(Reuters) – U.S. stock indexes were set to open near record highs on Thursday and the S&P 500 was on course for its best year since 2013 on optimism over an imminent U.S.-China trade deal.
Traders returned from the Christmas break to Beijing’s reaffirmation that it was in close contact with Washington about the initial agreement, which is widely expected to be signed in early January.
President Donald Trump on Tuesday confirmed that the pact would be formalized at a signing ceremony, but did not disclose a date or location.
“It looks like everybody had a good Christmas, and that is slopping over into today’s stock action,” said Kim Forrest, chief investment officer at Bokeh Capital Partners in Pittsburgh.
Hopes of a breakthrough in the prolonged trade war, combined with a loose monetary policy and robust domestic data, have powered U.S. stocks to record highs in the past few weeks.
The S&P 500 is about one percentage point short of its best year since 1997.
At 8:34 a.m. ET, Dow e-minis 1YMcv1 were up 37 points, or 0.13%. S&P 500 e-minis EScv1 were up 5.5 points, or 0.17% and Nasdaq 100 e-minis NQcv1 were up 16.5 points, or 0.19%.
Trading volumes are expected to remain thin this week.
The recent gains have come as a relief to investors anxious of a repetition of the volatility from December 2018, when escalating trade tensions led to the worst December on Wall Street since the Great Depression.

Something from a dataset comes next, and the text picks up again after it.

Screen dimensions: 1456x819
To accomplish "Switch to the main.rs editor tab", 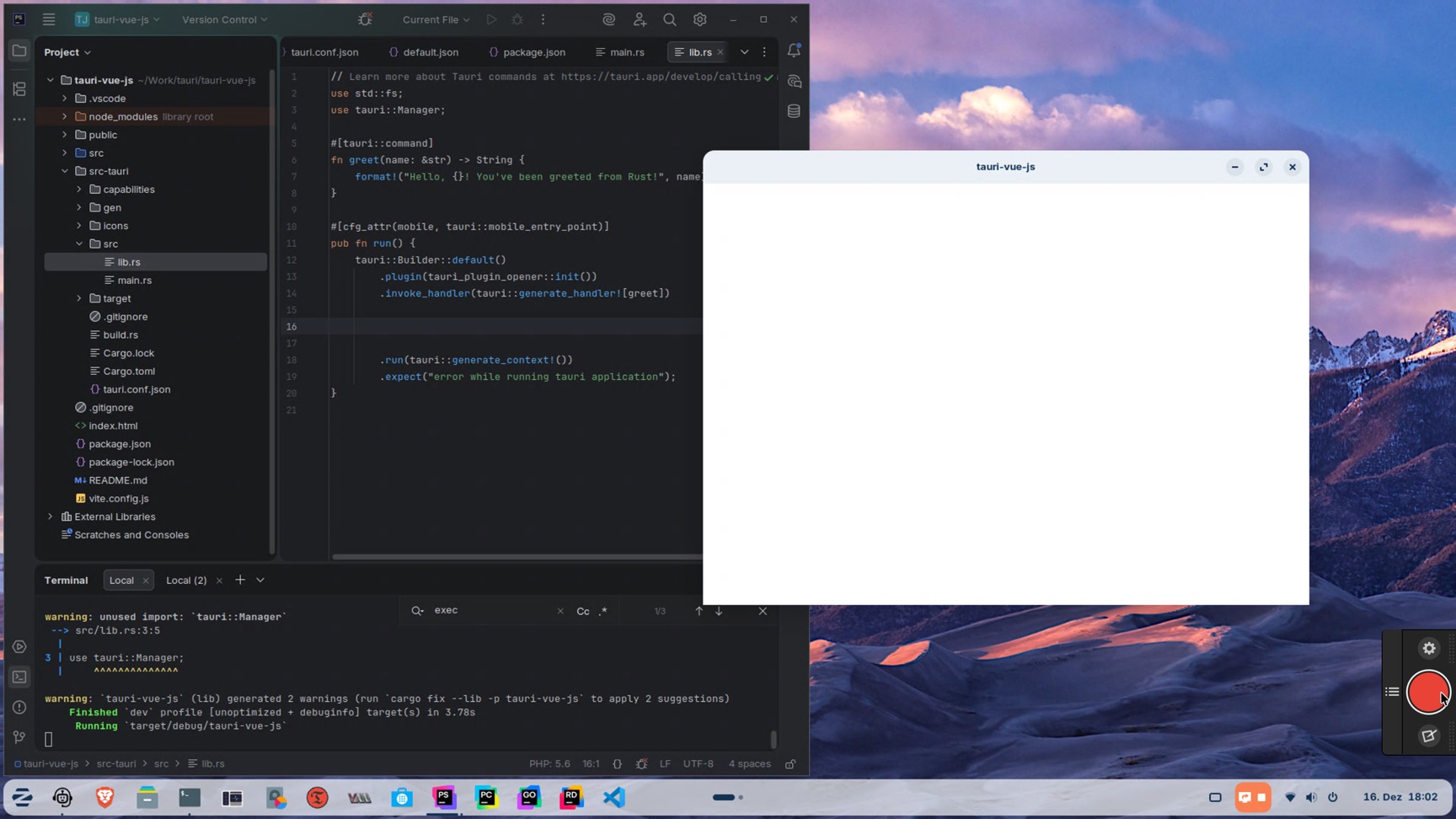I will coord(625,51).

A Labor Department report on Thursday showed that the number of Americans filing for unemployment benefits fell last week, indicating resilience in the labor market.
Underlining relatively strong consumer confidence, a report on Wednesday showed U.S. shoppers spent more online during the holiday shopping season, with e-commerce sales hitting a record high.
Among the handful of corporate movers premarket, Tesla Inc (TSLA.O) shares edged up 0.6% as Wedbush boosted its price target on the electric-car maker’s stock, partly on expectations of strong U.S. demand for the Model 3 sedans.